Make or Break Your Company: The First 3 Hiring Decisions That Matter Most
Can we get real for a moment? In the world of startups, it’s not usually a bad idea that sinks a newer company; it’s often the people on the team. That is because the first few hires you make are critical for setting the tone for everything that follows.
Through all my networking and experience, I’ve had plenty of conversations with founders and know that hiring early feels like a race against time. When you’re already juggling too much, and your to-do list is 7 miles long, it’s easy to think that just anyone who can help is better than nobody at all. I get it; finding “help” is a natural human instinct. But that mindset can lead you into serious trouble.
The belief that “any marginally capable person is better than no one at all” is a trap I have seen many founders fall into repeatedly. The truth is that a poor hiring decision doesn’t just waste money; it gives founders a false sense of progress while real momentum quietly stalls.
So, why is this such a big deal, especially in the early days? In a bigger company, a bad hire might just become an HR headache. But in a startup, it could set you back by 6 to 12 months or even longer.
That is because your first couple of hires aren’t just filling roles; they are the ones who will shape your company’s culture, build initial client relationships, influence choices and decision-making, and dictate how quickly you can move. Just one, misaligned person in the mix, can create a real drag. At this early stage, you don’t have the luxury to absorb that kind of delay.
“A poor hiring decision doesn’t just waste money, it gives founders a false sense of progress while real momentum quietly stalls.”
Hiring for (your personal) comfort instead of organizational trajectory is a HUGE pitfall. Just like going to the grocery store when you’re hungry has a potentially negative effect on your wallet, so too does a hire when you’re already stressed and overwhelmed. It is tempting to look for, “Who can take this load off my shoulders?” and focus more on alleviating your immediate concerns, rather than driving the business forward. Often times, I have seen this end up with the hiring of vague generalists instead of people with clear ownership and specific goals.
It may feel productive at first, but it’s not what you truly need in the long run. Your focus should be on building momentum, not just finding relief.
Before you send out those first few job offers, it helps to have a framework in mind. Ask yourself which of these categories your desired hire falls into:
- Revenue Driver: This person should directly contribute to or speed up revenue generation. Think sales or conversion-focused marketing. If you’re still figuring out your revenue streams, this is likely your first priority.
- Operational Leverage: This hire should free you up to focus on critical revenue-generating activities. They need to genuinely remove bottlenecks instead of just addressing minor annoyances.
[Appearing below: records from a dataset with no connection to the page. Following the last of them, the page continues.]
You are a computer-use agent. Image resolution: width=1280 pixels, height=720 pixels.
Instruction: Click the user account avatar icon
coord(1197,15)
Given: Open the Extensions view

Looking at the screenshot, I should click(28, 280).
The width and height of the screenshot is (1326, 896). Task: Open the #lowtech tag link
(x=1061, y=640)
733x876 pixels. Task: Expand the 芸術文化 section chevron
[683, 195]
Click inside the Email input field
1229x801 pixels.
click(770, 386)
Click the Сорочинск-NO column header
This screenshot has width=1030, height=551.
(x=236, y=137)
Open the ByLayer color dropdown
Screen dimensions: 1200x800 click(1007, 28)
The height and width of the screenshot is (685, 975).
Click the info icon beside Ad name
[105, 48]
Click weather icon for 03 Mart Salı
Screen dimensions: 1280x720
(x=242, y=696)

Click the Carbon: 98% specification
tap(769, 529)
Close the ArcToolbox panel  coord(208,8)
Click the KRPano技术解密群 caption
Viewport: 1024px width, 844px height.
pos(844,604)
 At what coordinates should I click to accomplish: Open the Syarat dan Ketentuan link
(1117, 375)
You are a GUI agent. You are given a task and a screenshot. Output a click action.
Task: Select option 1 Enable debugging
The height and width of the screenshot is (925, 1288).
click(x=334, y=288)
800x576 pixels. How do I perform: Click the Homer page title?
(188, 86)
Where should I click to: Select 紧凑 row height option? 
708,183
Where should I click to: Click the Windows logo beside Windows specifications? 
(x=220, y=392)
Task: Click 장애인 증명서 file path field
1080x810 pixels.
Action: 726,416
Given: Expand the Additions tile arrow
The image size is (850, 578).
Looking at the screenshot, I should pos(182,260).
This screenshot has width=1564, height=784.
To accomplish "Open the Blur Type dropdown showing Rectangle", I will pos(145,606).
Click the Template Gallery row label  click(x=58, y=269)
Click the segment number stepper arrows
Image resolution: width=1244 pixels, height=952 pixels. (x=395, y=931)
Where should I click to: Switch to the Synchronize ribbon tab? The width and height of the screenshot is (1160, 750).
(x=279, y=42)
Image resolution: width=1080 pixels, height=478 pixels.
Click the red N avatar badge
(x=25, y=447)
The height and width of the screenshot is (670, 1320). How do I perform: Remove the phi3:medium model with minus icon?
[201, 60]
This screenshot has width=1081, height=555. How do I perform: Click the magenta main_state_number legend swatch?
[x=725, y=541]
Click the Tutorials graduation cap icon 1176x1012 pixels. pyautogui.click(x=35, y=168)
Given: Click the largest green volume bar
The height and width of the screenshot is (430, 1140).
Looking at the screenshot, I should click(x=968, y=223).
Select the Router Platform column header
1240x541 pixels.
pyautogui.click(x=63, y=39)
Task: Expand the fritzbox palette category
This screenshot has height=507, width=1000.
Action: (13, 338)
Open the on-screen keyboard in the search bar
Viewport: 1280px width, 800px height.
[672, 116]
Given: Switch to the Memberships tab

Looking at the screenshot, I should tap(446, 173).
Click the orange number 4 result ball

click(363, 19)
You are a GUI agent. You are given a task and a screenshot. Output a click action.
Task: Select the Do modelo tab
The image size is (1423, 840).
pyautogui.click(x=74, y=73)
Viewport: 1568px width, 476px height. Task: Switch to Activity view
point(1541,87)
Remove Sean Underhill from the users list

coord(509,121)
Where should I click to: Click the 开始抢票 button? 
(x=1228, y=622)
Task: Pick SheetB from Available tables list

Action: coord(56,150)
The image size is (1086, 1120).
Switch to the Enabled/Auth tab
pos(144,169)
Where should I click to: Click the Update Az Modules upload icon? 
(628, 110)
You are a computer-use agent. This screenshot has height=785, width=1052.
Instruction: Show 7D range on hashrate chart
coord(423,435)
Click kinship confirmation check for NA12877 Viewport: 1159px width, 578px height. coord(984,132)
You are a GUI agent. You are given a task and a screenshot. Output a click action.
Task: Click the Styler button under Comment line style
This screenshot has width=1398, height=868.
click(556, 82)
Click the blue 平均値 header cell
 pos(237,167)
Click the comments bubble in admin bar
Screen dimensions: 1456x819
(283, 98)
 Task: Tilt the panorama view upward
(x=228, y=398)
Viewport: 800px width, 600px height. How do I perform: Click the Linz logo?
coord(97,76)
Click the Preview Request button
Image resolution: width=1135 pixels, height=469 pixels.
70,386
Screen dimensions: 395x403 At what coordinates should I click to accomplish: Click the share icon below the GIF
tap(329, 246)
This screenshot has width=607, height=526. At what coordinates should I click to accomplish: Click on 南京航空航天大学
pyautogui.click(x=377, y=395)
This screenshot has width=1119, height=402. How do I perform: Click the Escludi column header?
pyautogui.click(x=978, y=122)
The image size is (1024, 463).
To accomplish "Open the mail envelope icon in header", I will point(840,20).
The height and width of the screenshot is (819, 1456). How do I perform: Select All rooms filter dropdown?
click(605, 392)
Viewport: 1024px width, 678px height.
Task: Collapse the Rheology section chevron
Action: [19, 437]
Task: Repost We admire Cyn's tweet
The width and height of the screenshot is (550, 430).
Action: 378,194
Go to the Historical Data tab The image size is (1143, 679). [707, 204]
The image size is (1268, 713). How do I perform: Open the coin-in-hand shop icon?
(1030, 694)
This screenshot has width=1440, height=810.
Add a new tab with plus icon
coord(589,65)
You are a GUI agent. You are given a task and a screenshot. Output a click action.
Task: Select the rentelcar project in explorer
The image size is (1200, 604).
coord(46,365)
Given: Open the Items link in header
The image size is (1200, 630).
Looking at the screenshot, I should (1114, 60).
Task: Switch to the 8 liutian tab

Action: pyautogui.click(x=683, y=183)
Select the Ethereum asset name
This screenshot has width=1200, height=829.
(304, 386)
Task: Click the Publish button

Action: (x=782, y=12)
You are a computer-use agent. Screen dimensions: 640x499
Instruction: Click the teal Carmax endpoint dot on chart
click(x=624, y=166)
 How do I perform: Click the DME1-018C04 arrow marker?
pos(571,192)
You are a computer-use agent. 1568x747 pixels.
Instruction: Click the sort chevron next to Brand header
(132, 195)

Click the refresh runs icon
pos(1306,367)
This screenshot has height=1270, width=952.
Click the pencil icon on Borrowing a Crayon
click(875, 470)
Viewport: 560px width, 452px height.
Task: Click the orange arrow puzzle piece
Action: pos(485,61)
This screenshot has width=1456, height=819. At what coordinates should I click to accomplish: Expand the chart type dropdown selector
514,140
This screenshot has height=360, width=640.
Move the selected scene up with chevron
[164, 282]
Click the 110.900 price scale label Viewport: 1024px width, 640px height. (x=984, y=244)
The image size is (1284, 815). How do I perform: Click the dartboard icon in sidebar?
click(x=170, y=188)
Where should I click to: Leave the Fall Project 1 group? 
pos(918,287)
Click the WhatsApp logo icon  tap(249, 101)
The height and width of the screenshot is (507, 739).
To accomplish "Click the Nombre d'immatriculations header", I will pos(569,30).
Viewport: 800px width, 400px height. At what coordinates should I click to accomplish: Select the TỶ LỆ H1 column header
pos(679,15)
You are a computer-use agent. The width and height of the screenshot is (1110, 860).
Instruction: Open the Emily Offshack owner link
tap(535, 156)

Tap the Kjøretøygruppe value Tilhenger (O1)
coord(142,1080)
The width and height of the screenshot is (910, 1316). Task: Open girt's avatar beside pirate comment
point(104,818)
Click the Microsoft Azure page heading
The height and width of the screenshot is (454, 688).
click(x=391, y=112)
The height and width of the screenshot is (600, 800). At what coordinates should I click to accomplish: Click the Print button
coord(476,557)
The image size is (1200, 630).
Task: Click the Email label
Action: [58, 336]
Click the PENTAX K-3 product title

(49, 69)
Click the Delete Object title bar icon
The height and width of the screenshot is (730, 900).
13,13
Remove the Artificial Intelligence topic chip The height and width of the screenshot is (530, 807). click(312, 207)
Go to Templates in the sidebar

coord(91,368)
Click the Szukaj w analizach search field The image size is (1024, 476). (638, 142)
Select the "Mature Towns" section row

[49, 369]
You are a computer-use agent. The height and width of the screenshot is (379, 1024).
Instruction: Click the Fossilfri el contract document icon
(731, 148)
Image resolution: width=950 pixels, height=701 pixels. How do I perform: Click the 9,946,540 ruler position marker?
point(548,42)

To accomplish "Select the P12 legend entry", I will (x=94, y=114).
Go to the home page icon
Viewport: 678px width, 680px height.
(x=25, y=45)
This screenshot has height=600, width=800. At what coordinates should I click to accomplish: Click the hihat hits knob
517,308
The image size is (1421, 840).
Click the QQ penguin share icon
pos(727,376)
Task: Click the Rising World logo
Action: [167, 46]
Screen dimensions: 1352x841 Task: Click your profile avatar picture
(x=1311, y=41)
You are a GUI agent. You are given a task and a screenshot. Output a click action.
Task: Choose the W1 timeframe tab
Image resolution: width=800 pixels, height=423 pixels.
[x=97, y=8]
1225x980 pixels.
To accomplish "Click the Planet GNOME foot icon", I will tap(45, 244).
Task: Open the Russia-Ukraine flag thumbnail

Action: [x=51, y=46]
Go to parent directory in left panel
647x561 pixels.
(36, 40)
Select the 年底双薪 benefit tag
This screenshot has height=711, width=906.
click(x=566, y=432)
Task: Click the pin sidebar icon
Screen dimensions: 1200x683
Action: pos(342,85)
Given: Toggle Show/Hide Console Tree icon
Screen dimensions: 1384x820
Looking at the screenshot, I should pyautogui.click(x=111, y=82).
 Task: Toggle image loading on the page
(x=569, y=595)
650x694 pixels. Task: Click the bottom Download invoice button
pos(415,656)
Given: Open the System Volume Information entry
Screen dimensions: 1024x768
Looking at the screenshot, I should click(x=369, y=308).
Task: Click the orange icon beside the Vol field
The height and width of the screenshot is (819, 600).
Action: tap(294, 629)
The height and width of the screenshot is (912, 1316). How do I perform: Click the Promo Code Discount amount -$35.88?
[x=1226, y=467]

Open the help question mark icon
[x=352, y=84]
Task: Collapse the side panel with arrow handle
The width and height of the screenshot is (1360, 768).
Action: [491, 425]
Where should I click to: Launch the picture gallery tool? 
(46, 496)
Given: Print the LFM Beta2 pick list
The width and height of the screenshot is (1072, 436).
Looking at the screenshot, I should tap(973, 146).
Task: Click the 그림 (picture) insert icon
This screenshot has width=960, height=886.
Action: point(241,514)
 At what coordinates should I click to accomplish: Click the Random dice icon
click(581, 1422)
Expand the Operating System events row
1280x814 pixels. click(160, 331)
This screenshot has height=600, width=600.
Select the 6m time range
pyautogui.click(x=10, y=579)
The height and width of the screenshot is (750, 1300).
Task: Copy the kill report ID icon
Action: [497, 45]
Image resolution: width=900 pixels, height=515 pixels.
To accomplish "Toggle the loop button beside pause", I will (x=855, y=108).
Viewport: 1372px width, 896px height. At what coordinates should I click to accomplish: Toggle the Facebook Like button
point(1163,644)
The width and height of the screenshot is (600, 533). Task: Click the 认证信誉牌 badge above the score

- Future Bet: Hiring someone for where you want the business to go can seem strategic but is often premature and costly, especially in the early stages.
If a potential hire doesn’t fit neatly into one of these categories, or if you suspect that you’re just deciding based on ego or optics, it’s time to pause and check your options.
As with most things, there is a cost to hiring. Unfortunately, it is one you can’t easily see and often goes unaddressed when it comes to bad hires. Most founders think about it in terms of salary, but that’s just a fraction of the overall impact. You need to also consider the lost weeks or months of misdirection, the missed opportunities, the morale damage to the team, the decision fatigue that can set in, and the time and money you’ll burn without seeing any return.
One single, bad hire can delay your timeline by half a year or even more, and you may not ever be able to “catch up to” or get that time back.
Before you hire, take a moment to honestly answer these questions:
- What does success in this role look like in the first 90 days?
- What specific problem is this person meant to solve?
- Is this role focused on driving revenue and operational leverage, or is there an element of ego involved? (Answering this question should take you to some deep places inside yourself).
- What will happen to your business if you delay this hire?
THE KEY IS TO SHIFT YOUR MINDSET.
Stop hiring to alleviate pressure; start hiring to gain speed. Your goal should be to create momentum, not just to fill seats. Often, real momentum comes from fewer, more strategic hires, not from a larger team. It’s about alignment, defined objectives, and finding people who take ownership of their roles and drive progress.
Early hiring isn’t about headcount, it’s about leverage. Every person you bring in during those first few hires amplifies something: your speed, your confusion, your clarity, or your chaos. There’s no neutral impact. When you slow down enough to define success, hire for ownership, and align each role to real momentum, not temporary relief, you give your company its best chance to move forward instead of spinning in place. Your first hires don’t just support the business you’re building. They become the business for a long while. Choose accordingly.